### ENUNCIADO DA TAREFA
Prossiga com o trecho sobre as origens do Partido Republicano dos EUA, a partir do ponto em que ele termina.

### TRECHO PARA LEITURA
>>

Mesmo que, em traços gerais, a História dos EUA seja conhecida por aqui, aquele era um país muito diverso em 1861. Também seus partidos políticos eram distintos: se hoje o Partido Republicano tem em seu elenco gente como Trump, Bush e Palin — nomes que intuitivamente ligamos ao reacionarismo e ao supremacismo branco — em 1860, essa foi a pecha dos candidatos democratas. O Partido Republicano, de fato, foi fundado em resposta às usurpações praticadas pela oligarquia escravista. Ele representava os interesses da burguesia industrial do Norte e gozava do apoio da população trabalhadora. Para eliminar o poderio político e social dos escravistas, tratava de limitar a escravidão às dimensões então existentes, buscando eliminá-la progressivamente. No que se refere às terras até então não colonizadas do Oeste, o partido decidiu por sua atribuição gratuita aos agricultores livres. O partido Whig (liberal) desaparecia pouco a pouco, na sequência das eleições de 1852, deixando o campo perigosamente aberto à expansão do Partido Democrata, pró-escravismo. A revogação do acordo do Missouri, em 1854, tornava o perigo ainda mais evidente. Enormes manifestações de protesto contra a ação do Congresso aconteciam de um lado a outro do Norte. Como consequência, o Partido Republicano realizou sua primeira convenção em Jackson, Michigan, em 6 de julho de 1854. Ele se desenvolveu rapidamente em escala nacional, na sequência dos acontecimentos do Kansas (1854-1856), agravados pela indignação suscitada no Norte pelo Manifesto de Ostende (1854). Em 1856, o novo partido participou de sua primeira campanha presidencial com Frémont encabeçando a lista. Quatro anos depois, conquistou a eleição de Lincoln com a palavra de ordem “Liberdade de expressão, liberdade de acesso à terra, liberdade de trabalho, liberdade humana”.

<<

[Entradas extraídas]
>>

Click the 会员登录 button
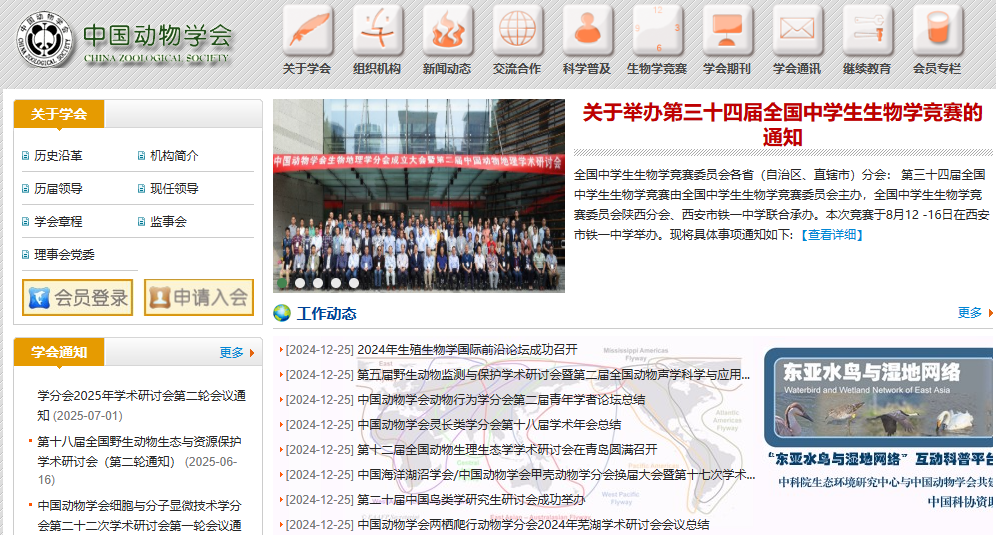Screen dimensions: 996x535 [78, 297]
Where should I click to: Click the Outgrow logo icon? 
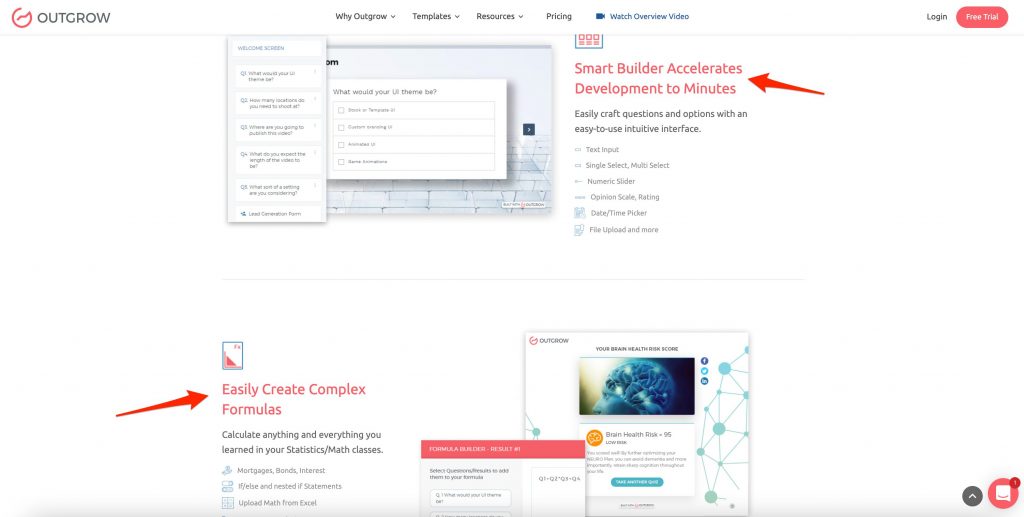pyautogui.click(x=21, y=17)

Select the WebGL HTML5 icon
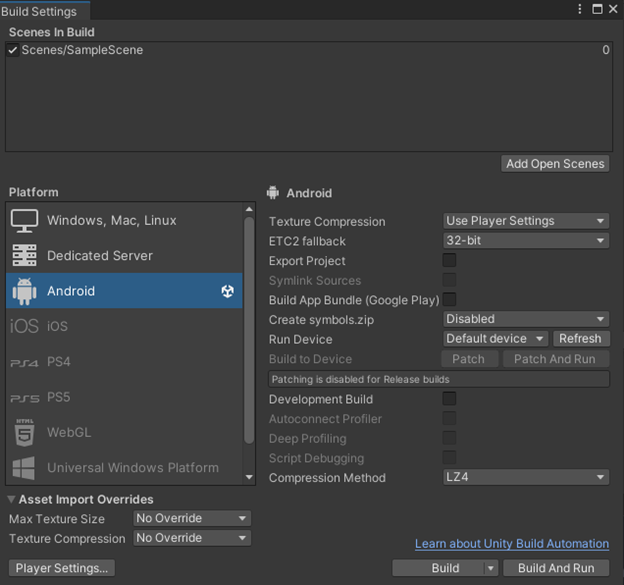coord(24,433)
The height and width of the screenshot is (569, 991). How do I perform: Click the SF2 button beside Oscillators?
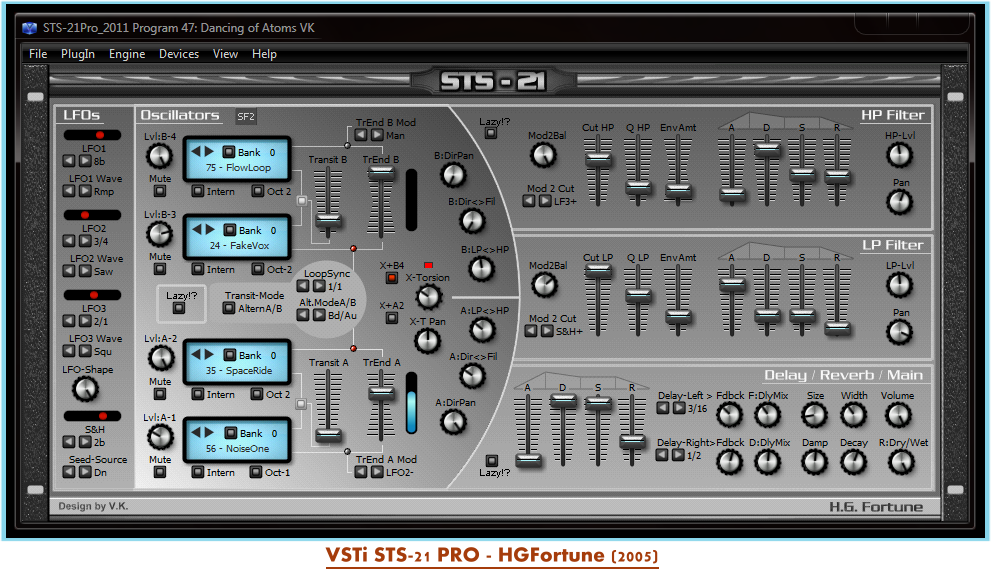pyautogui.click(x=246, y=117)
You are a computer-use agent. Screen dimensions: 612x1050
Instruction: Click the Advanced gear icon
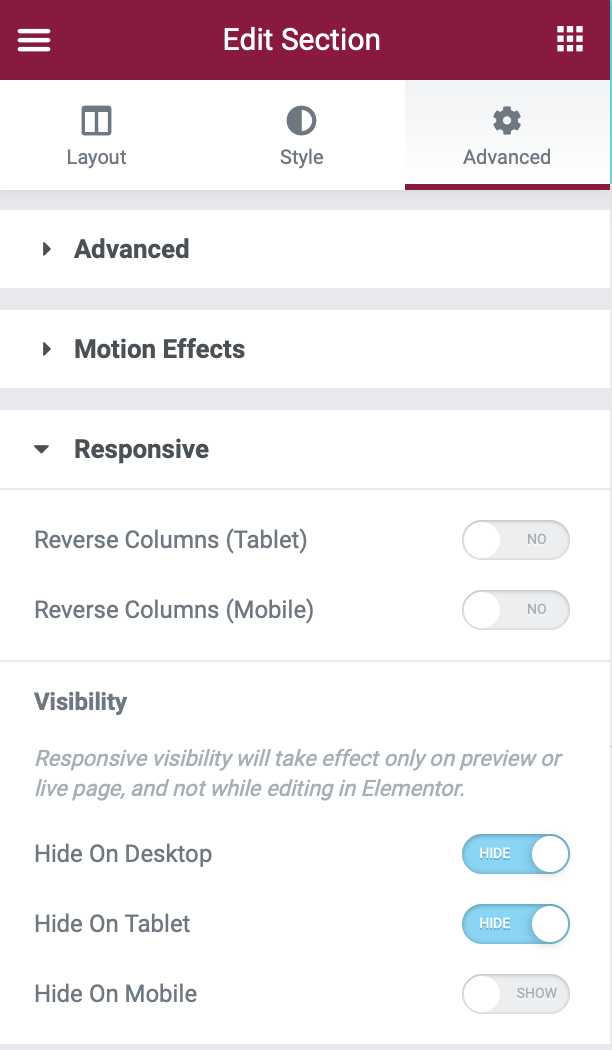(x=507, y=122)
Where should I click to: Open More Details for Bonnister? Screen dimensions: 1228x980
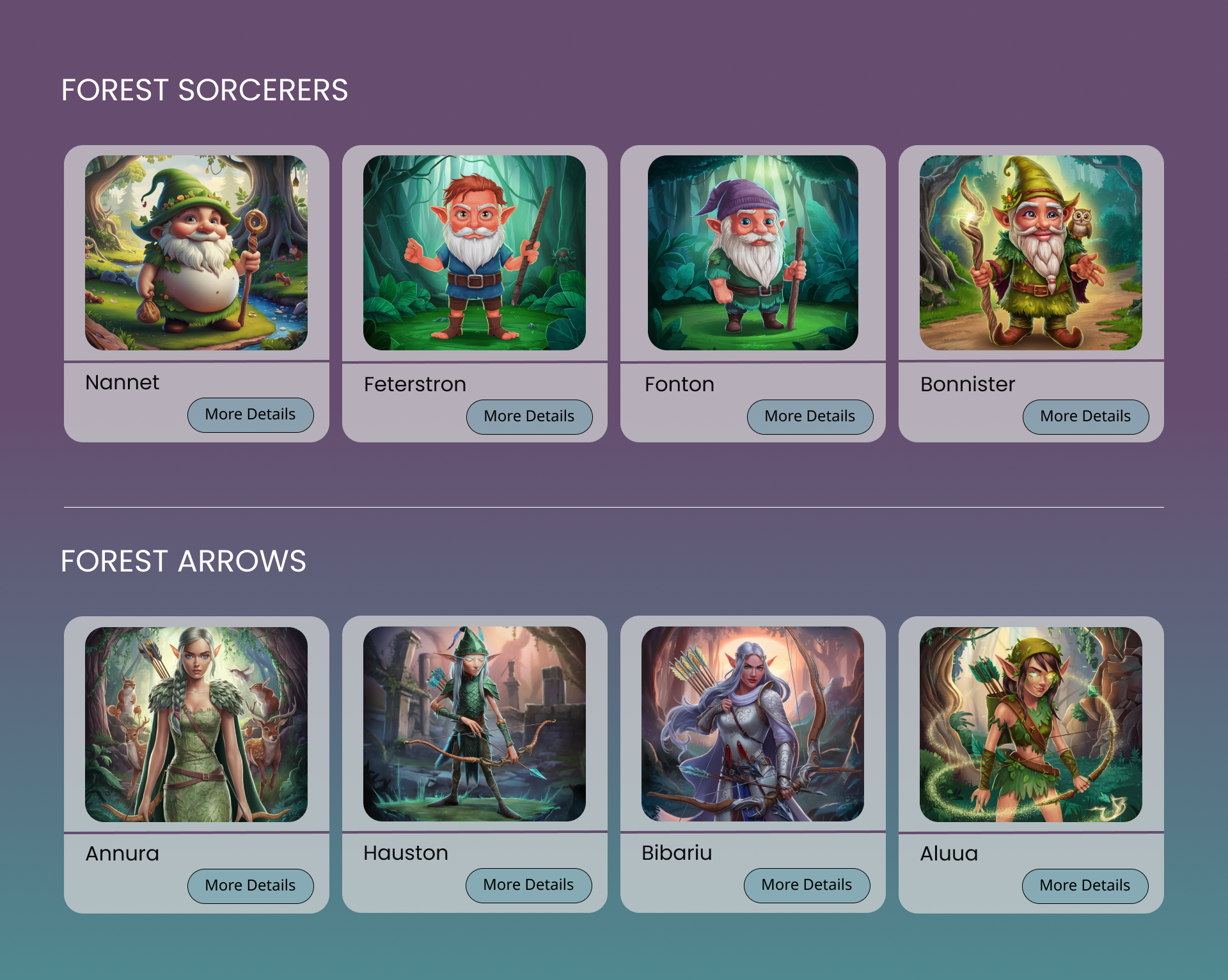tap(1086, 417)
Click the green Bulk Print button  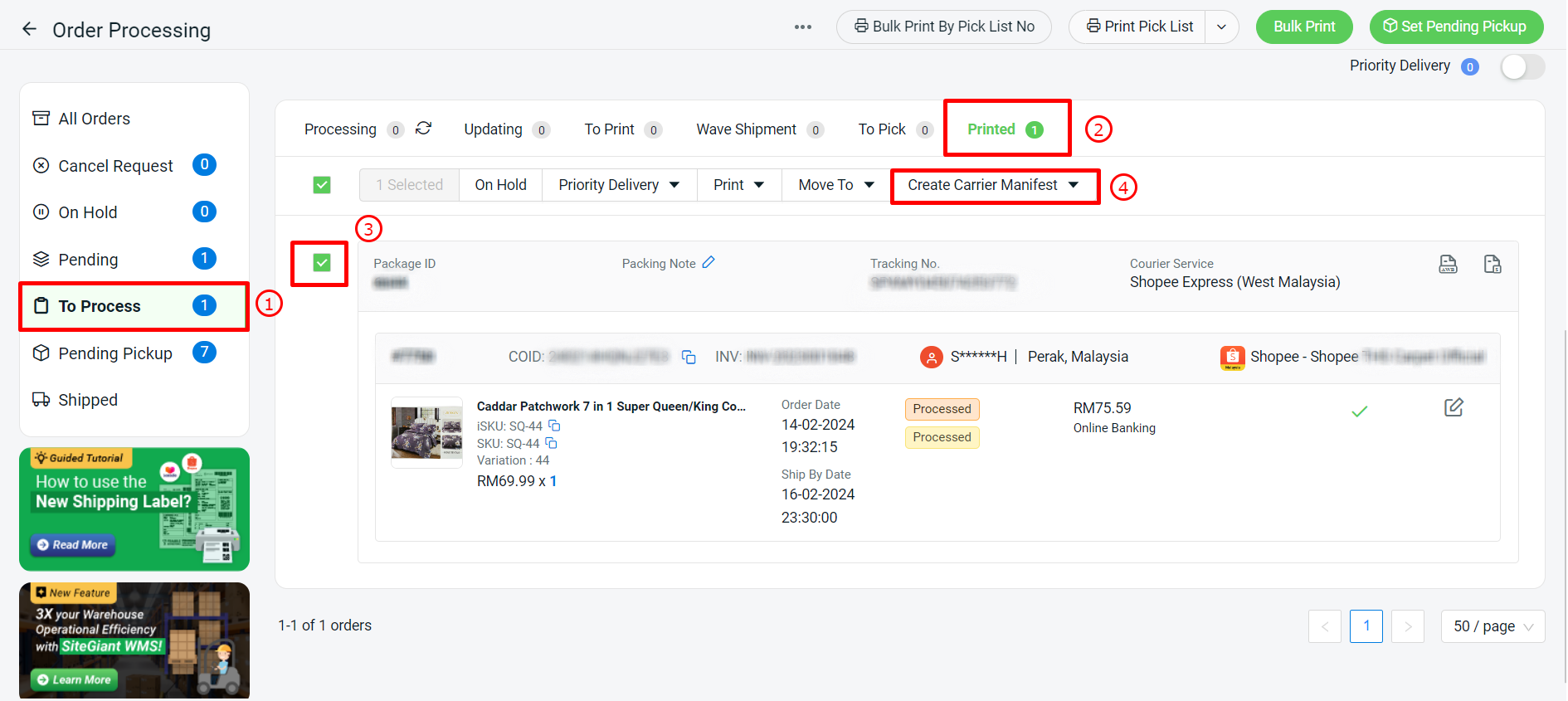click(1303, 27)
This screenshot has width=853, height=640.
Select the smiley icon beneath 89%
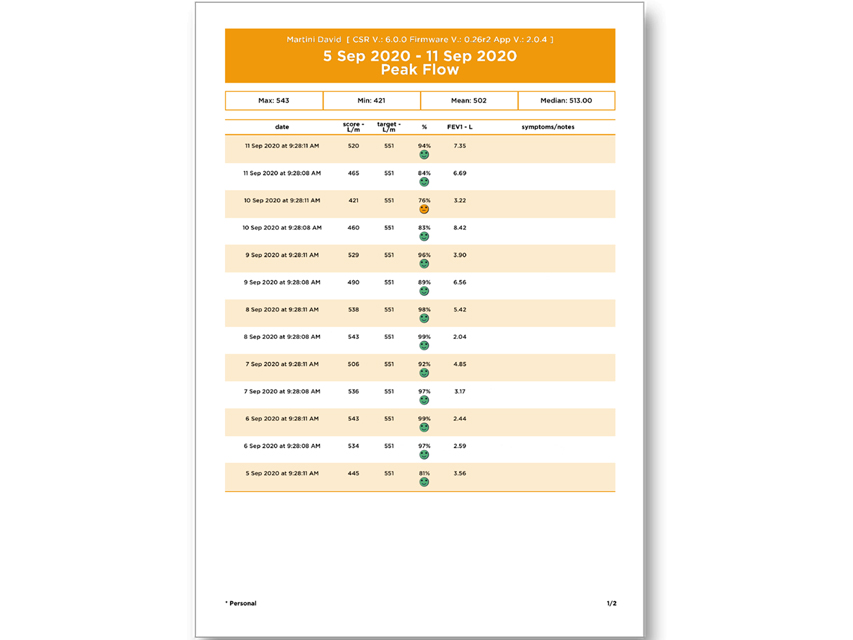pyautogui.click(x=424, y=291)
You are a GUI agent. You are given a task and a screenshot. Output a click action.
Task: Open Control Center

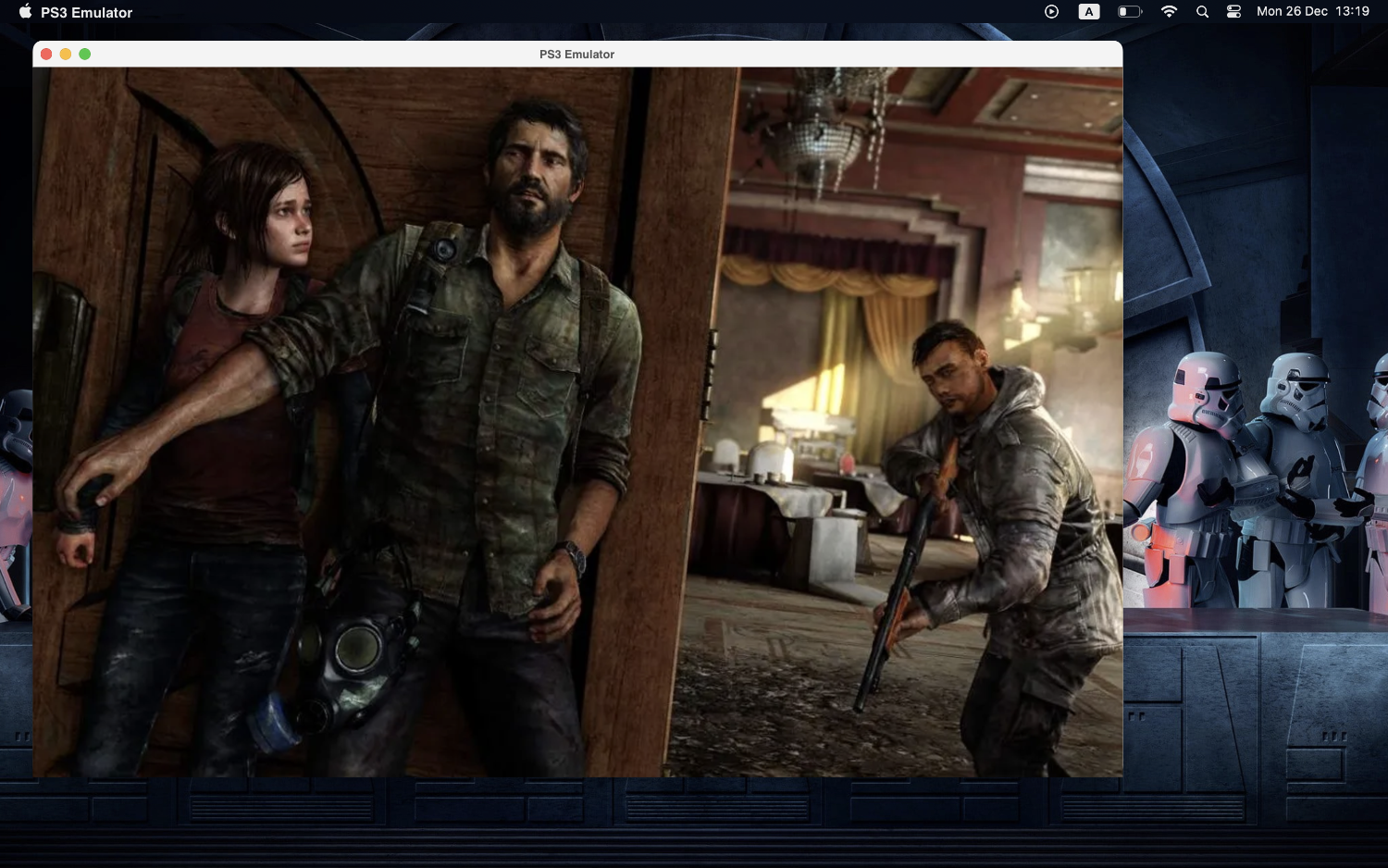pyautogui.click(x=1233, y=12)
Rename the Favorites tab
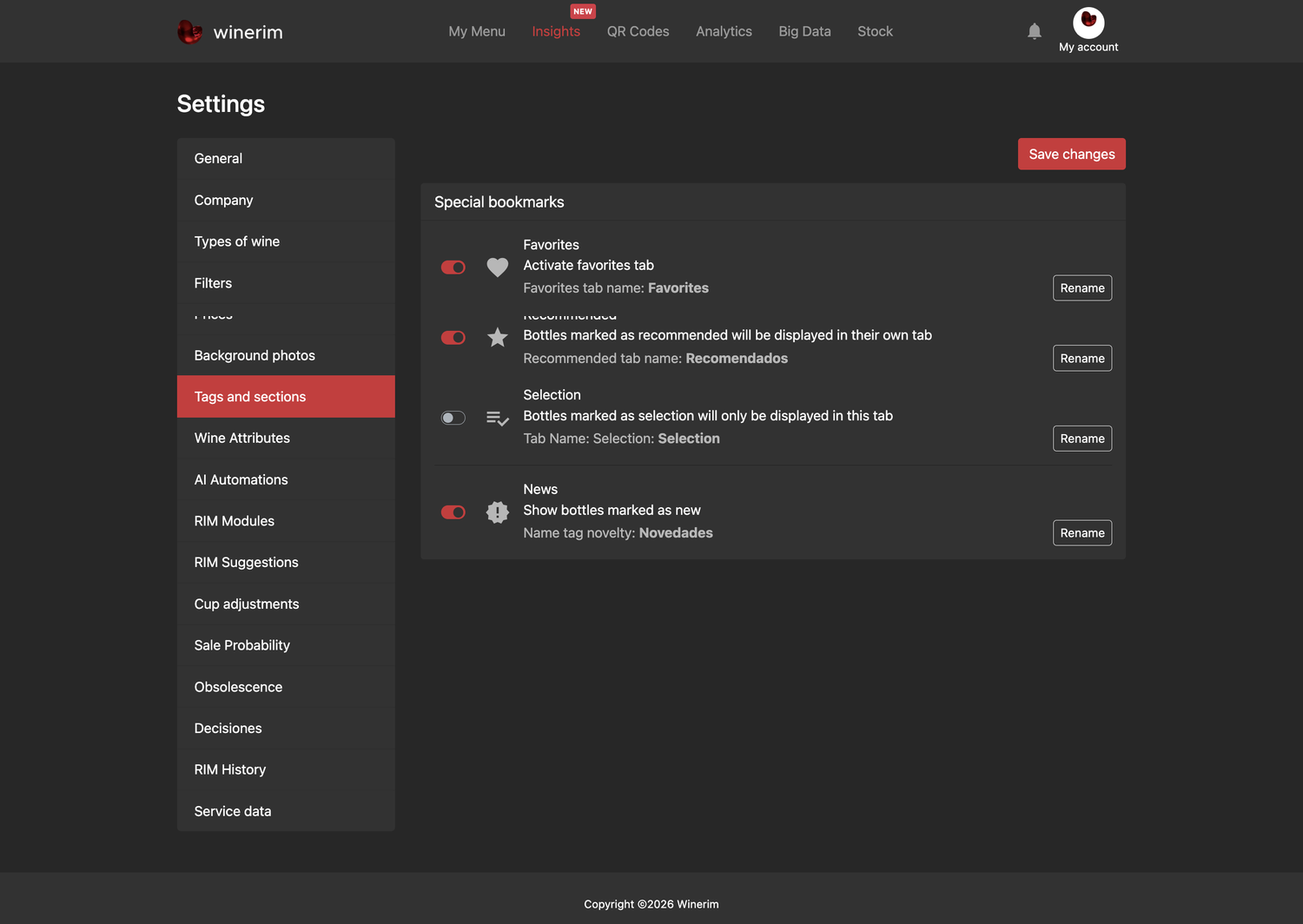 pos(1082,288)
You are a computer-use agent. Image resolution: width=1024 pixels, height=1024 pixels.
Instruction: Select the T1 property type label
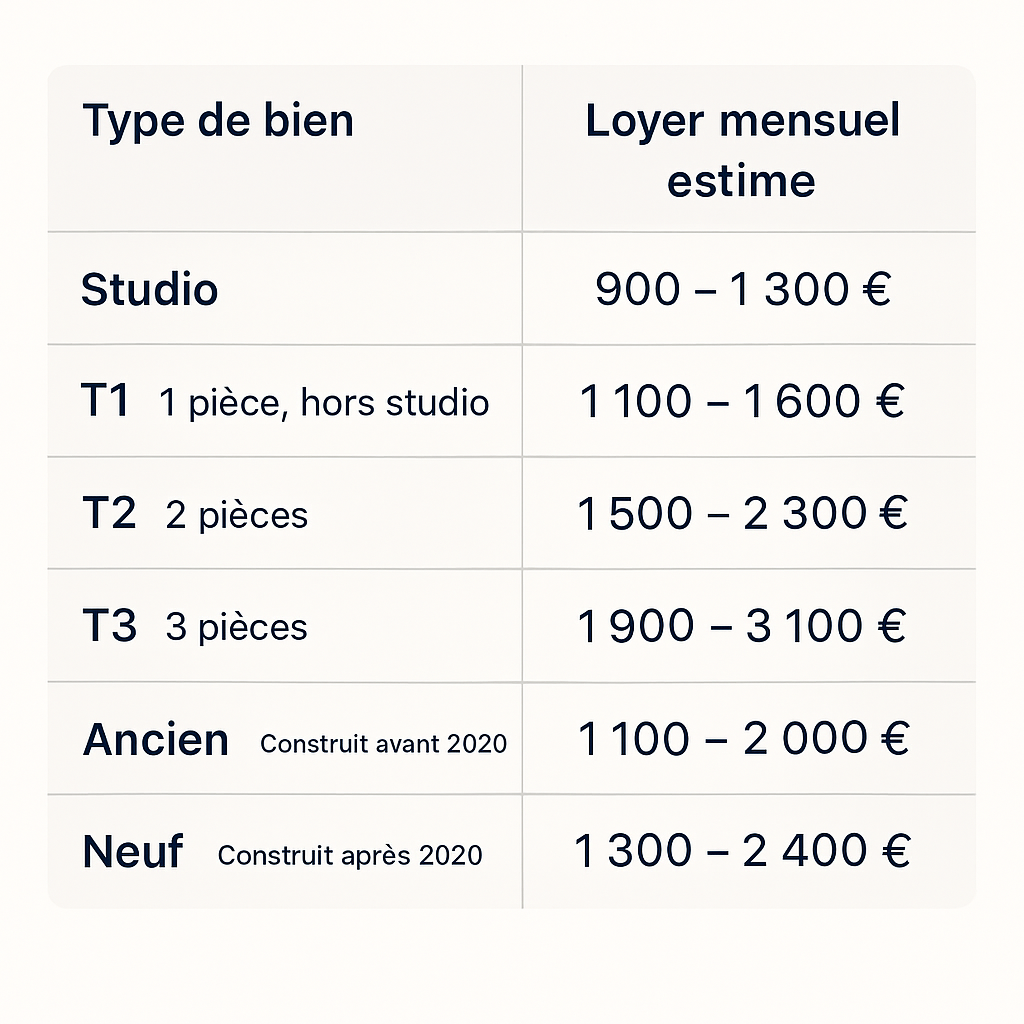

<<

### RESPOSTA CORRETA
As origens do Partido Democrata, por sua vez, remontam a 1828. Na época era representado por uma parte considerável de agricultores e pequenos burgueses das cidades. Durante as décadas de 1830 e 1840, passou a representar os interesses dos agricultores (latifundiários) e da grande burguesia financeira do Norte, defensores da escravidão. Após a adoção da Lei Kansas-Nebraska de 1854 (analisada detalhadamente por Marx), a escravidão ameaçava submergir toda a União e terminou por provocar uma cisão no interior do Partido Democrata, possibilitando a vitória de Lincoln em 1860.
Tendo estas informações em mente, os leitores e leitoras encontrarão nos artigos que se seguem um exímio panorama dos bastidores da política estadunidense e de suas disputas territoriais. Aqui já temos algumas das grandes teses de Marx e Engels sobre aquele evento, “um espetáculo sem paralelos nos anais da História das guerras”, “a primeira grande guerra da história contemporânea”, “o maior acontecimento da época” devido a sua repercussão mundial. Igualmente, os autores destoam do tom generalizado da mídia europeia ao insistirem na centralidade da questão da escravidão e na necessidade de um desfecho abolicionista (que historicamente criou precedentes para países remanescentes do mundo colonial).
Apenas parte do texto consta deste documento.